Date Published: May 23, 2019
Publisher: Public Library of Science
Author(s): Guillermo Carbonell, Juan de Dios Berná-Serna, Lidia Oltra, Carlos M. Martínez, Nuria Garcia-Carrillo, Florentina Guzmán-Aroca, Francisco Javier Salazar, José Tudela, Juan de Dios Berná-Mestre, Guy Cloutier.
The aim of this study was to compare in vivo vs ex vivo liver stiffness in rats with acoustic radiation force impulse (ARFI) elastography using the histological findings as the gold standard.
Eighteen male Wistar rats aged 16–18 months were divided into a control group (n = 6) and obese group (n = 12). Liver stiffness was measured with shear wave velocity (SWV) using the ARFI technique both in vivo and ex vivo. The degree of fibrosis, steatosis and liver inflammation was evaluated in the histological findings. Pearson’s correlation coefficient was applied to relate the SWV values to the histological parameters.
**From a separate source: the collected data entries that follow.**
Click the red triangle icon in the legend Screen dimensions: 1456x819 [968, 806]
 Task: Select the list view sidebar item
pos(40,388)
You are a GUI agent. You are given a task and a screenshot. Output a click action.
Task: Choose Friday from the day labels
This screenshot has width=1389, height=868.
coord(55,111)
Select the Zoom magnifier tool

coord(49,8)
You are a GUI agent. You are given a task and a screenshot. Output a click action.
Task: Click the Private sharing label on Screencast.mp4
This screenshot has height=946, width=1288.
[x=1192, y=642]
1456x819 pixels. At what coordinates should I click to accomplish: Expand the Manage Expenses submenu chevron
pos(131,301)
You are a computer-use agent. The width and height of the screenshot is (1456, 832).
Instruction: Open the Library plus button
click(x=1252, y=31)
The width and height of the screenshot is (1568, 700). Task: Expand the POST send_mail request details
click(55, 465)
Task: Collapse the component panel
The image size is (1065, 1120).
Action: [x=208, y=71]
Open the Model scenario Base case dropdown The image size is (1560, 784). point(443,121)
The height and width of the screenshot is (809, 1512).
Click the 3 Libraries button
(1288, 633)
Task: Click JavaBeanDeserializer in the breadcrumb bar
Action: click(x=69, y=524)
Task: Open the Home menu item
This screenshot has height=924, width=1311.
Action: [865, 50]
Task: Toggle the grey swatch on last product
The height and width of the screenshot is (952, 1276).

The SWV values acquired in the ex vivo study were significantly lower than those obtained in vivo (P < 0.004). A significantly higher correlation value between the degree of liver fibrosis and the ARFI elastography assessment was observed in the ex vivo study (r = 0.706, P < 0.002), than the in vivo study (r = 0.623, P < 0.05). Assessment of liver stiffness using ARFI elastography yielded a significant correlation between SWV and liver fibrosis in both the in vivo and ex vivo experiments. We consider that by minimising the influence of possible sources of artefact we could improve the accuracy of the measurements acquired with ARFI.
Non-alcoholic fatty liver disease (NAFLD) is one of the most common causes of chronic hepatopathy in adults, with a prevalence of up to 20–30% in developed countries . This entity represents a wide spectrum of pathologies ranging from a simple steatosis (80–90% of cases) to steatohepatitis (10–20%) . Moreover, in the absence of diagnosis and early treatment it can lead to a progressive liver fibrosis and subsequent liver cirrhosis .
The present study is a comparative analysis between liver parenchyma assessment using the ARFI technique in in vivo experiments, with the animals placed in the supine position and under heavy sedation to avoid any possible cardiac or respiratory artefacts, and in ex vivo experiments, after euthanisation of the animals and with the liver explants introduced into a container with physiological serum to minimise possible sources of artefact, such as those related to physiological factors (breathing, heartbeat), and improve the conditions in which we took the measurements.
This is the first experimental study to determine SWVs in the liver with the ARFI technique both in vivo and ex vivo. The SWVs are seen to be higher in vivo than those measured ex vivo. This suggests that various factors may alter the liver stiffness measurements. Furthermore, we detected some very high correlation values between SWV and the degree of liver fibrosis in both the in vivo and ex vivo experiments. In addition, a greater degree of correlation was identified in the ex vivo study, which confirms that by planning and optimising the determinations with ARFI to limit sources of artefact we can obtain more reliable, more accurate and more reproducible results. We consider that further studies are needed to clarify the possible role of ARFI in this issue.